Trois d'entre eux, Mohamed Haki, Zakaria Adehchour et Mahmoud Bouhenoud ont été condamnés à 15 ans de prison, sept à 10 ans de prison, également pour « complot visant à porter atteinte à la sécurité de l'Etat ». 

Sous le choc, des proches des accusés, présents dans la salle d'audience, ont poussé des cris de détresse quand les peines les plus lourdes ont été prononcées, a constaté un journaliste de l'AFP. Quelques rares militants ont scandé des slogans de solidarité, comme « vive le Rif » ou « Nous sommes Zefzafi ». 
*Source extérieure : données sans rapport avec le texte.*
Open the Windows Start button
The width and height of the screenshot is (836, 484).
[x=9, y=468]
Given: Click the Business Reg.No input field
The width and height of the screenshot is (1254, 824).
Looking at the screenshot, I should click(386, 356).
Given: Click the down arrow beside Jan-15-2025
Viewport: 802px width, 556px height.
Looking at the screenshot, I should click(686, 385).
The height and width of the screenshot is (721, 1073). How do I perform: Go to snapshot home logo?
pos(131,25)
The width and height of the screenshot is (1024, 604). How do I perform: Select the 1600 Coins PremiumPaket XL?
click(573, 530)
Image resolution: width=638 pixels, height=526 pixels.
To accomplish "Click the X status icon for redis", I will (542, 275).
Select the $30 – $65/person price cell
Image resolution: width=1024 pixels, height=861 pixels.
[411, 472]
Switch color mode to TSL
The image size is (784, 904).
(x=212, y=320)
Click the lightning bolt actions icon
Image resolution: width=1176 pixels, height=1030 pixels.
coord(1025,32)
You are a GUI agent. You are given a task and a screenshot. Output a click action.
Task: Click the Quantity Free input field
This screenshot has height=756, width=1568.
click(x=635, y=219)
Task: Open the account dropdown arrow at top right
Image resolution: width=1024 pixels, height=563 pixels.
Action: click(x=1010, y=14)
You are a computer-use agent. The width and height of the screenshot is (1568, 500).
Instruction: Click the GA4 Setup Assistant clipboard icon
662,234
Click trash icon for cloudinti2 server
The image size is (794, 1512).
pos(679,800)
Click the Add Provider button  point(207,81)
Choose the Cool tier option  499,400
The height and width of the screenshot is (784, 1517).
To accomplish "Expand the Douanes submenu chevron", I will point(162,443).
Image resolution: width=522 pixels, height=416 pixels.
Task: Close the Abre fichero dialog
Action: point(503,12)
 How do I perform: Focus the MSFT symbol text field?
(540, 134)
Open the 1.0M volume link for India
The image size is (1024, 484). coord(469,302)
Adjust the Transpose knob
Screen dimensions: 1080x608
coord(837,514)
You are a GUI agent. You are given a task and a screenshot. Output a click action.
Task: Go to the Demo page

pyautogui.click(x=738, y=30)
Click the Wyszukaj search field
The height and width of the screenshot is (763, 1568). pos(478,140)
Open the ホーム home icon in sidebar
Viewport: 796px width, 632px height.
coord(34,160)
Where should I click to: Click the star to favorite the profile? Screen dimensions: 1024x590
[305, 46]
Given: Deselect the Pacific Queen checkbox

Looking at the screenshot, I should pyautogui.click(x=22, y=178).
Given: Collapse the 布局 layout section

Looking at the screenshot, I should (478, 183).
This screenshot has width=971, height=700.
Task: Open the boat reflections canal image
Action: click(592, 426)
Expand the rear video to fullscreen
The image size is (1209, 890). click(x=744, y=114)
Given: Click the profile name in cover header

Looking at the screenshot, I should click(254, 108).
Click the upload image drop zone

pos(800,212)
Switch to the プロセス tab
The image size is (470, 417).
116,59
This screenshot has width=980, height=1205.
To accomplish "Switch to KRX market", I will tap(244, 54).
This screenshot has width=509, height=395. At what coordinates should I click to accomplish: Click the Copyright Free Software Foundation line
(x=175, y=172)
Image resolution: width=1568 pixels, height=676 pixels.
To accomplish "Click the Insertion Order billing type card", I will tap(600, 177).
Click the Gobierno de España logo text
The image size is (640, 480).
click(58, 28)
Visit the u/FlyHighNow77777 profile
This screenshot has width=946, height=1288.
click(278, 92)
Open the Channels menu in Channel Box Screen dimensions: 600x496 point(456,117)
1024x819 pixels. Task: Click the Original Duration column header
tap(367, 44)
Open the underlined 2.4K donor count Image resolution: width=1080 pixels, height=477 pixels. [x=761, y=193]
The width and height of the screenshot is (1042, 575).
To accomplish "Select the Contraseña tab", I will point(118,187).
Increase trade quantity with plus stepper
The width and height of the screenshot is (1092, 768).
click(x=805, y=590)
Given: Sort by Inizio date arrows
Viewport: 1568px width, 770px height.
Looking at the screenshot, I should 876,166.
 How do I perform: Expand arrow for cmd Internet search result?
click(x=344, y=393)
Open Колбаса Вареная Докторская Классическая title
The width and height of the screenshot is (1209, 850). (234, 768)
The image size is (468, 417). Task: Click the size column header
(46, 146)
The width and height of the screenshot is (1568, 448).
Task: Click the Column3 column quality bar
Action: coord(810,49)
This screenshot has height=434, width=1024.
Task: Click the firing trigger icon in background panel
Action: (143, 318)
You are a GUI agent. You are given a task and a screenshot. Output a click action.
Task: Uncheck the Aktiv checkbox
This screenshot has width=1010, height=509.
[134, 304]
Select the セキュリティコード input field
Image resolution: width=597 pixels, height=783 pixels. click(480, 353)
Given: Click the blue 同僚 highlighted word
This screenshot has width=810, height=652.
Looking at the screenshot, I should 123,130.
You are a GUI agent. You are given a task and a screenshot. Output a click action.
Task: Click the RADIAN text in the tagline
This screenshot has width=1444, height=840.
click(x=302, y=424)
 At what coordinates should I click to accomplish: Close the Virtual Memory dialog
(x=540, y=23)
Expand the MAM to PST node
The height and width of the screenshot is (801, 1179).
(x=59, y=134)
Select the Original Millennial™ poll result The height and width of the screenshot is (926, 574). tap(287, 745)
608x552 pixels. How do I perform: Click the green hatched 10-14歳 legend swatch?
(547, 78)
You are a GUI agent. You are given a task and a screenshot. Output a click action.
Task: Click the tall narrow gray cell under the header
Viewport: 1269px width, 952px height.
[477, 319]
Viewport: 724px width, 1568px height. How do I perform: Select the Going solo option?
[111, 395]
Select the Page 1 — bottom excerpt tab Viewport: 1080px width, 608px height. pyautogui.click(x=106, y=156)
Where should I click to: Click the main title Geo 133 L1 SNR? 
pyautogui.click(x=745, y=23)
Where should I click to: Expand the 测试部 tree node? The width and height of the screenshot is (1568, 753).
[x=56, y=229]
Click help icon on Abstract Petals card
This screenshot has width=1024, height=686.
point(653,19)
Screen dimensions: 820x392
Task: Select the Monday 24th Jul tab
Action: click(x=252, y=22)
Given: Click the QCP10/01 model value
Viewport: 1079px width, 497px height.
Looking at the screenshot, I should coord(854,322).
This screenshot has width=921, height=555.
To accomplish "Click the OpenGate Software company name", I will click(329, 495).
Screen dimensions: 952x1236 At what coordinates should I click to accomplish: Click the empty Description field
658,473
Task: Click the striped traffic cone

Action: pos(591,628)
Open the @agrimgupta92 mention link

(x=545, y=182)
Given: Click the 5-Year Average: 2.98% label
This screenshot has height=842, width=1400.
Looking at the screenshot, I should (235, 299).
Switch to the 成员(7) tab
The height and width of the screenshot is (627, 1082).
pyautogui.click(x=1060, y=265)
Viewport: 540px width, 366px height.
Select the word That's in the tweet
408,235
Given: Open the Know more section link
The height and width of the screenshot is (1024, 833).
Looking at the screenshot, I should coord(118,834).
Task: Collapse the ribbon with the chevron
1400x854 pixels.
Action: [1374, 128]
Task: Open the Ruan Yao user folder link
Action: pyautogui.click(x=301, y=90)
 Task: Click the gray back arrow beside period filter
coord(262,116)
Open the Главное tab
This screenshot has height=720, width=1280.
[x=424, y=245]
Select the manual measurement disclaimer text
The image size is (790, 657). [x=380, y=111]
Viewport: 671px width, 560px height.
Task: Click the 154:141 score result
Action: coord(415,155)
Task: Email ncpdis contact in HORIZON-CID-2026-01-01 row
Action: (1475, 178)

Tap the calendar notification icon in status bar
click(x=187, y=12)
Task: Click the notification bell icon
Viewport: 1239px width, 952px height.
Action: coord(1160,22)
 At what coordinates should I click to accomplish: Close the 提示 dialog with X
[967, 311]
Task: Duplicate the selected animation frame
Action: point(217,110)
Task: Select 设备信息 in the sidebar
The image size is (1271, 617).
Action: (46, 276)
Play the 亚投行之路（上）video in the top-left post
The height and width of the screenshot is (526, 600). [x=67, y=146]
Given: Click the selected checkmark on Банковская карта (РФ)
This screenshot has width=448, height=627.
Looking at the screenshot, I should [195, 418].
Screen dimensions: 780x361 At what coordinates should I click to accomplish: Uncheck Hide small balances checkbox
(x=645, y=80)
« Ce sont des peines très lourdes. L'Etat a échoué dans ce test de respect des droits de l'homme et des libertés essentielles, tout comme l'indépendance de la justice », a déclaré l'un des avocats de la défense, Souad Brahma. 

« Les peines sont très légères par rapport à ce que prévoit la loi et à la façon dont ils se sont comportés devant le juge », a commenté pour sa part Mohamed Karout, l'un des avocats des parties civiles qui représentaient l'Etat et ses agents. 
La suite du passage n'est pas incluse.